Write out every one of the records below word for word, keeping each line unchanged.

# [Item coordinate data]
_____
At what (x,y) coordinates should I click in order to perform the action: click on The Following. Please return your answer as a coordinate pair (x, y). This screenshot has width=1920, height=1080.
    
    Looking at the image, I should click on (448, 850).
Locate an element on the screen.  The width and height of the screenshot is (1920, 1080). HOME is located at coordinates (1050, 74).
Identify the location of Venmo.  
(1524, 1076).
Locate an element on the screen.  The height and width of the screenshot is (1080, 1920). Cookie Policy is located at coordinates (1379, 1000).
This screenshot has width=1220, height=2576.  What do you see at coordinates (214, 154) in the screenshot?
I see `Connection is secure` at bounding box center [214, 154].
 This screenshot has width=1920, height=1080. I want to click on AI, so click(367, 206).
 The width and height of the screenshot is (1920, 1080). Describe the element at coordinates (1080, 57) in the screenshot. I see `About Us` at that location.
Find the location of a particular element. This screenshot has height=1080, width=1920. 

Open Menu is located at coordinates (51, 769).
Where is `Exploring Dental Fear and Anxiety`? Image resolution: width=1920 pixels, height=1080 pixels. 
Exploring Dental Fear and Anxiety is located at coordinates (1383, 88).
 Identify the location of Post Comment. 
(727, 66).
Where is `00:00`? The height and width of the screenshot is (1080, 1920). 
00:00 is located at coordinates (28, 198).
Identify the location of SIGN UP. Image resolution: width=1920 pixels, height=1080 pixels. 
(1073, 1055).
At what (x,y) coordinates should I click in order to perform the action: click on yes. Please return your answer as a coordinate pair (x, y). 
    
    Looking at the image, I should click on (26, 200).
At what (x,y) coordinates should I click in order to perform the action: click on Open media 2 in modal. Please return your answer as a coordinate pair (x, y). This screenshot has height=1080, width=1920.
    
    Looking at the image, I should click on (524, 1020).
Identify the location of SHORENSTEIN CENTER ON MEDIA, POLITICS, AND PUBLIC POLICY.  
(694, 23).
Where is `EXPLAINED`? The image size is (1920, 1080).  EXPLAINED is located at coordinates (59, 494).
_____
# [EXERCISE RESPONSE]
At what (x,y) coordinates should I click in order to perform the action: click on The Following. Please return your answer as a coordinate pair (x, y). This screenshot has width=1920, height=1080.
    
    Looking at the image, I should click on (448, 850).
Locate an element on the screen.  The width and height of the screenshot is (1920, 1080). HOME is located at coordinates (1050, 74).
Identify the location of Venmo.  
(1524, 1076).
Locate an element on the screen.  The height and width of the screenshot is (1080, 1920). Cookie Policy is located at coordinates (1379, 1000).
This screenshot has width=1220, height=2576.  What do you see at coordinates (214, 154) in the screenshot?
I see `Connection is secure` at bounding box center [214, 154].
 This screenshot has width=1920, height=1080. I want to click on AI, so click(367, 206).
 The width and height of the screenshot is (1920, 1080). Describe the element at coordinates (1080, 57) in the screenshot. I see `About Us` at that location.
Find the location of a particular element. This screenshot has height=1080, width=1920. 

Open Menu is located at coordinates (51, 769).
Where is `Exploring Dental Fear and Anxiety`? Image resolution: width=1920 pixels, height=1080 pixels. 
Exploring Dental Fear and Anxiety is located at coordinates (1383, 88).
 Identify the location of Post Comment. 
(727, 66).
Where is `00:00`? The height and width of the screenshot is (1080, 1920). 
00:00 is located at coordinates (28, 198).
Identify the location of SIGN UP. Image resolution: width=1920 pixels, height=1080 pixels. 
(1073, 1055).
At what (x,y) coordinates should I click in order to perform the action: click on yes. Please return your answer as a coordinate pair (x, y). 
    
    Looking at the image, I should click on (26, 200).
At what (x,y) coordinates should I click in order to perform the action: click on Open media 2 in modal. Please return your answer as a coordinate pair (x, y). This screenshot has height=1080, width=1920.
    
    Looking at the image, I should click on (524, 1020).
Identify the location of SHORENSTEIN CENTER ON MEDIA, POLITICS, AND PUBLIC POLICY.  
(694, 23).
Where is `EXPLAINED`? The image size is (1920, 1080).  EXPLAINED is located at coordinates (59, 494).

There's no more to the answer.